Mecnun Otyakmaz ile Sedat Peker`i sadece basından takip ettiği kadarıyla tanıdığını belirten Kerinçsiz , Gizli tanık 17`nin kendisi hakkında verdiği ifadeye de itiraz ettiğini söyledi . Dava iddianamesinde sanıklardan Mehmet Fikri Karadağ ve Kuvayı Milliye 1919 derneği ile kendisi arasında iki konunun irtibat olarak gösterildiğini belirten Kerinçsiz , " Birisi bana gönderildiği söylenen ve adaleti temsil eden terazinin yer aldığı pirinç bir plaket . Diğeri de Fikri Karadağ`ın , Türk Ortadoks kilisesi tarafından verilen bir yemekte beni gördüğünü söylemesidir . Gizli tanık 17 , plaketi bana kendisinin getirdiğini söyledi . Oysa benim yazıhanemin yerini tarif etmesini istediğimde , Adliyenin 70 metre ilerisinde ve çok bilinen bir yerde olmasına rağmen yazıhanemin yerini tarif edememiştir . Kendisine tarif edildiği kadarıyla anlatmaya çalışmıştır . İfadesini kabul etmiyorum . " dedi .

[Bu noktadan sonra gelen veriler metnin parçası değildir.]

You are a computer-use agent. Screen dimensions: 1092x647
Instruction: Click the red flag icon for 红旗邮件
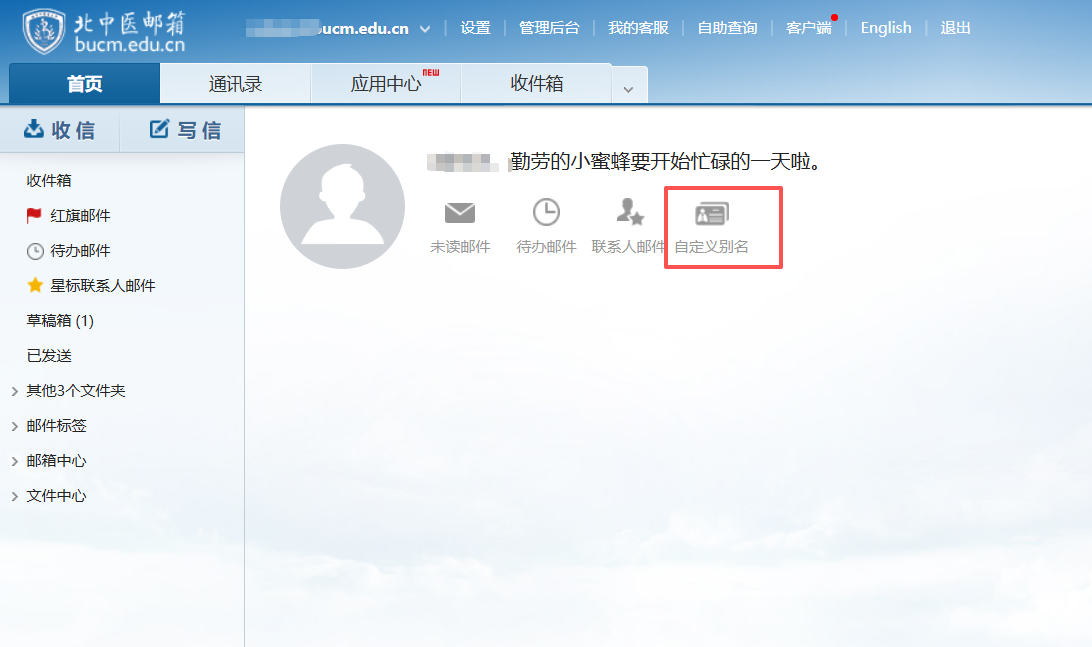click(x=34, y=216)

Sanık Semih Tufan Gülaltay ise tanık Talip Doğan Karlıbel`in , 19 Ocak 2012 tarihli ifadesinde , kendisi hakkında dile getirdiği iddiaları kabul etmediğini söyledi . Gülaltay , tanık yazar Talip Doğan Karlıbel`in Alman emniyetinde çalışmadığını , mahkemeyi yanılttığını söyledi .


Karlıbel`in kitabında yer verdiği Almanya Tübingen Savcılığın Gülaltay`ı " Ajan olarak kullamak istediklerine " ilişkin belgenin sahte olduğunu ifade eden Gülaltay , " Bana `Alman ajanlığı` teklif edildiğini , benim de kabul ettiğimin iftirasında bulunmuştur . Bununla ilgili olarak da kitabında yer verdiği belge photoshop programıyla montaj yapılmış basit bir belgedir . Alman Federal yasalarına göre , Almanya topraklarında , ancak mahkeme kararıyla emniyet teşkilatı ajan kullanabilir . Karlıbel , Eymür ile irtibatlı olarak yargılamayı etkilemeye teşebbüs suçunu işlemektedir . Yalan söylemektedir . " dedi .

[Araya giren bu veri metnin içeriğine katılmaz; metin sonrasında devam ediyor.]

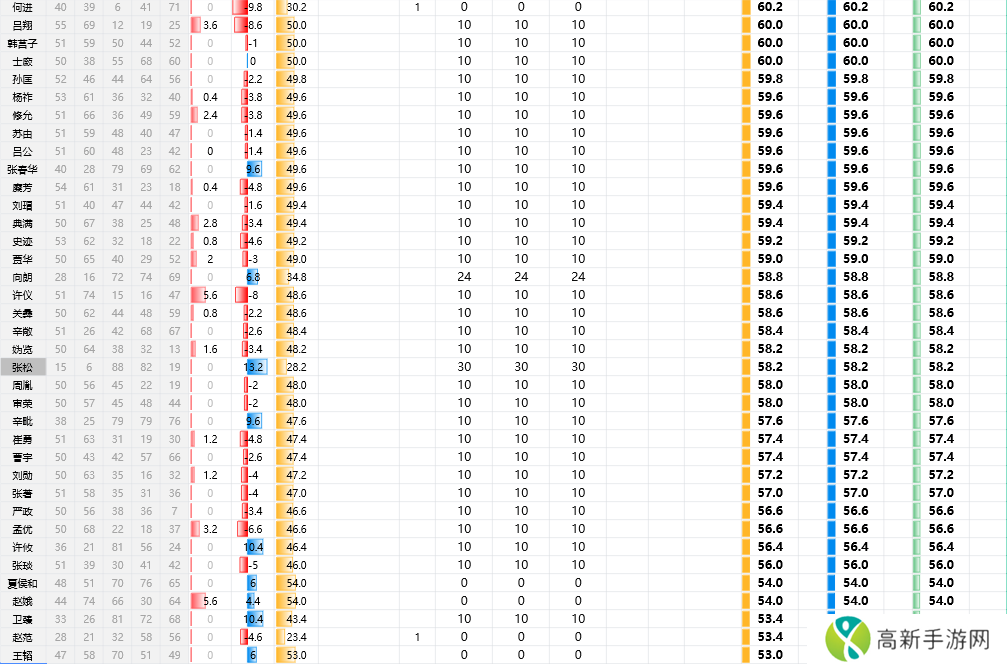Click the 王韬 name cell
This screenshot has height=664, width=1007.
(x=22, y=655)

Gülaltay , Karlıbel`in CHP Genel Başkanı Kemal Kılıçdaroğlu hakkında da iddialarda bulunduğu , bu nedenle Ankara Asliye Ceza Mahkemesinde dava görüldüğünü belirterek , bu mahkemeye Federal Almanya yetkili makamlarınca belge gönderildiğini , Karlıbel`in iddialarıyla birlikte mahkemeye sunduğu belgenin sahte olduğunun anlaşıldığını söyledi . Almanya Federal makamlarından gönderilen yazıyı mahkemeye sunan Gülaltay , " Belgede , resmi mühür bulunmadığı , tutanaktaki yıldızın Hessen polisi tarafından resmi belgede kullanılmadığı , belgede geçen tarihte verilen adreste polis merkezinin bulunmadığı , polis danışma merkezindeki polislerin araç kontrolü yapmadığı , kusur tutanağı hazırlamadıkları ve dolayısıyla da Kemal Kılıçdaroğlu adına herhangi bir işlem olmadığı belirtilmiştir . " ifadesini kullandı .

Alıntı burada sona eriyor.